Sting is a more sophisticated lyricist than most but he still knows the best pop songs are about pure emotion. So when orchestral arrangements add a further layer of sophistication, there's always the danger of gilding those Fields of Gold.
The last time I heard Sting in Perth, he was performing the songs of 16th-century composer John Dowland with Bosnian lutenist Edin Karamazov and a small chamber choir. On that occasion, less was more.
This time round Sting was kicking off his Symphonicity national tour in Perth by performing his best-known songs with the Melbourne Symphony Orchestra, Adelaide jazz singer Jo Lawry and a band including guitarist Dominic Miller, bassist Ira Coleman and percussionists Rhani Krija and David Cossin.
On this occasion, more was definitely more.
For "Symphonicity" read "The Sting Songbook". These are less classical than classic arrangements in the tradition of Nelson Riddle et al, with expert arrangers such as Rob Mathes, David Hartley and Michel Legrand skilfully complementing Sting's original material without ever once compromising its purity.
The result was a wonderful evening's entertainment, with the 12,000-strong audience lapping up every minute of the nearly two-and-a-half hour concert as the outrageously fit 59-year-old Sting pumped out hit after hit while the equally athletic conductor Steven Mercurio elicited electrifying performances from the MSO.
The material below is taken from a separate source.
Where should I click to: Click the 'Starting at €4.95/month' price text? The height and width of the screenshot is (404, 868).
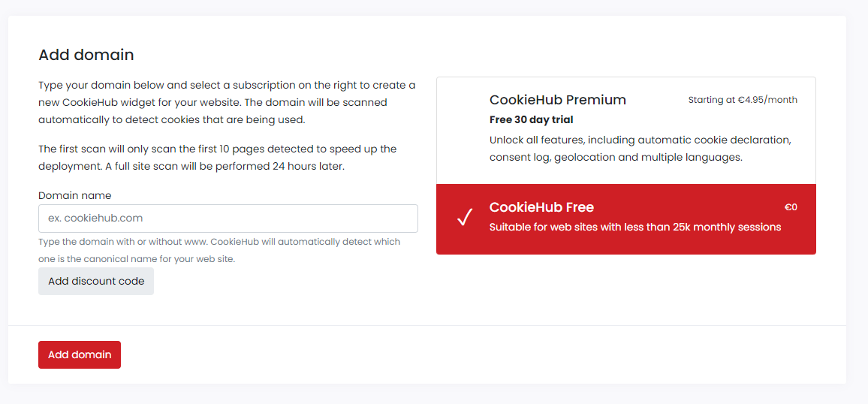[743, 100]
After opening with 'If I Ever Lose My Faith In You', Sting moved through such classics as 'Every Little Thing She Does Is Magic', 'Englishman in New York', 'Roxanne' and 'Fields of Gold'.
The second set featured Hartley's great arrangement of 'A Thousand Years', the melodramatic 'Moon Over Bourbon Street', 'King of Pain' and 'Every Breath You Take'.
Most impressive, however, was 'Russians', in a glorious symphonic arrangement by Vince Mendoza; Miller and Sting's 'Shape of my Heart', in which Miller showed off his refined classical guitar playing; and 'Whenever I Say Your Name', with Wilma Smith's violin virtuosity equalled only by Lawry's sexy, soulful singing.
An energetic 'Desert Rose' ushered in an encore set with a moving rendition of 'Fragile', dedicated to the victims of the floods in Queensland and Victoria, and 'Message in a Bottle', where Sting eschewed any accompaniment save his own guitar.
It was as close to a religious experience as I've come in a long time.
The outrageously fit 59-year-old pumped out hit after hit and there were electrifying performances from the MSO.